How People Actually Search in AI Mode Now: Planning, Multimodal, and Multi-Step Queries (2026)

The Shift in How People Search

For two decades, search behavior was stable enough that most SEO advice could take it for granted. People typed a few keywords, scanned a page of blue links, clicked one or two, and either found what they needed or refined the query. Content strategy was built around that pattern: target a keyword, answer it cleanly, rank for it, win the click. AI Mode broke that pattern, and it broke it fast enough that a lot of content built for the old behavior is now aimed at a question nobody is asking the way it used to be asked.

The change is not subtle. People in AI Mode write longer, describe their full intent up front, and then keep going. A search that once ended at the first answer now continues into a back-and-forth, with each follow-up building on the last. They are also no longer limited to typing. A growing share of searches start with a photo or a spoken question rather than text in a box. The result is a surface where a single search is closer to a conversation than a lookup, and that has direct consequences for what content needs to do to show up in it.

This piece walks through what the behavior data actually shows, then turns it into practical decisions about content. The short version: cover whole planning journeys instead of single questions, answer the likely follow-ups on one page or a tight cluster, structure everything so an AI can parse it across a multi-turn session, and make your pages friendly to image and voice input. If you want the broader strategic frame for the surface itself, our AI Mode SEO playbook sets it up, and this article goes deeper on the behavior side.

The Numbers Behind the Behavior

Scale first, because it sets the stakes. Google AI Mode has surpassed one billion monthly users, with queries more than doubling every quarter since launch. That is not an experiment running quietly in a corner of search. It is a primary surface, used by enough people often enough that ignoring how they behave on it is no longer a defensible position for anyone who cares about being found.

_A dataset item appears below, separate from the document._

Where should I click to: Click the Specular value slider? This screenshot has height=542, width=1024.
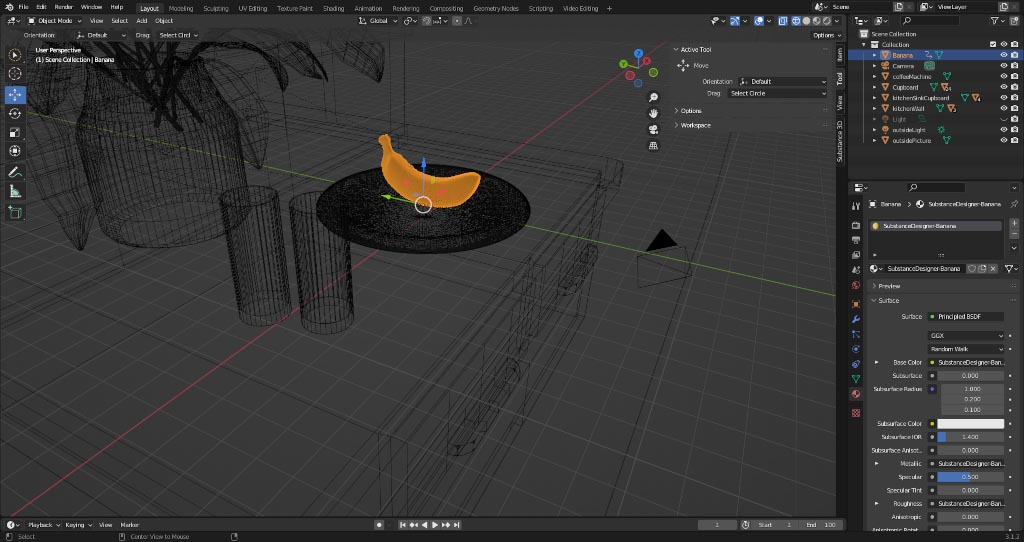[x=970, y=477]
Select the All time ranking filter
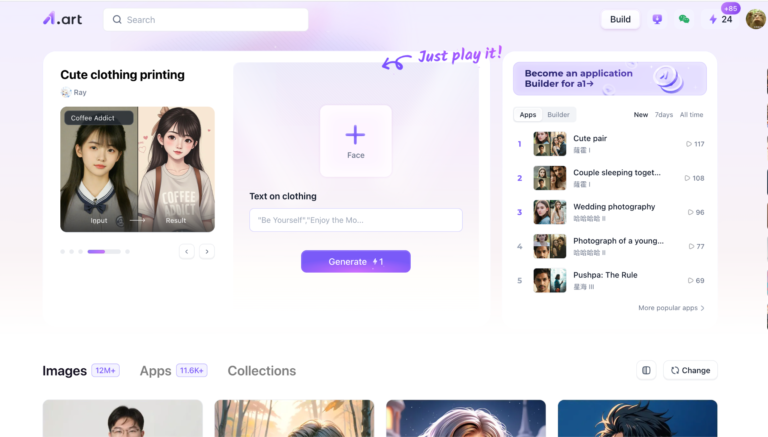Viewport: 768px width, 437px height. (691, 115)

1B+Monthly users on Google AI Mode, with queries more than doubling every quarter since launch

3xAI Mode searches are about three times as long as traditional searches

40%Month-over-month growth in follow-up queries in the US

1 in 6AI Mode searches in the US are already multimodal: voice, image, or video input

Each of those numbers points at a different change. The three-times-longer queries show that people are describing intent fully instead of keyword-fishing. The 40 percent month-over-month growth in follow-up queries shows that searches are becoming sessions. The one-in-six multimodal figure shows that the input itself is shifting away from typed text. Taken together, they describe a search surface that behaves nothing like the one most websites were optimized for, and the gap between the two is where the opportunity sits.

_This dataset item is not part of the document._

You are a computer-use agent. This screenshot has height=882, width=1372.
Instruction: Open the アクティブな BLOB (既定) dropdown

It is worth being precise about what these figures do and do not tell you. They describe how people are using AI Mode, not how Google ranks or cites sources inside it. But behavior and optimization are linked. If people are asking longer, multi-step, multimodal questions, then content that only answers a single short query in plain text is structurally mismatched to the demand. The rest of this article is about closing that mismatch.

The Rise of Planning Queries

The single clearest behavior signal is planning. Planning-related AI Mode queries have grown 80 percent faster than AI Mode queries overall in the past six months. People use it to build travel itineraries, schedule fitness routines, plan dinner parties, and manage household budgets. These are not lookups. They are projects, and people are now turning to search to help them work through the whole thing rather than to fetch one fact along the way.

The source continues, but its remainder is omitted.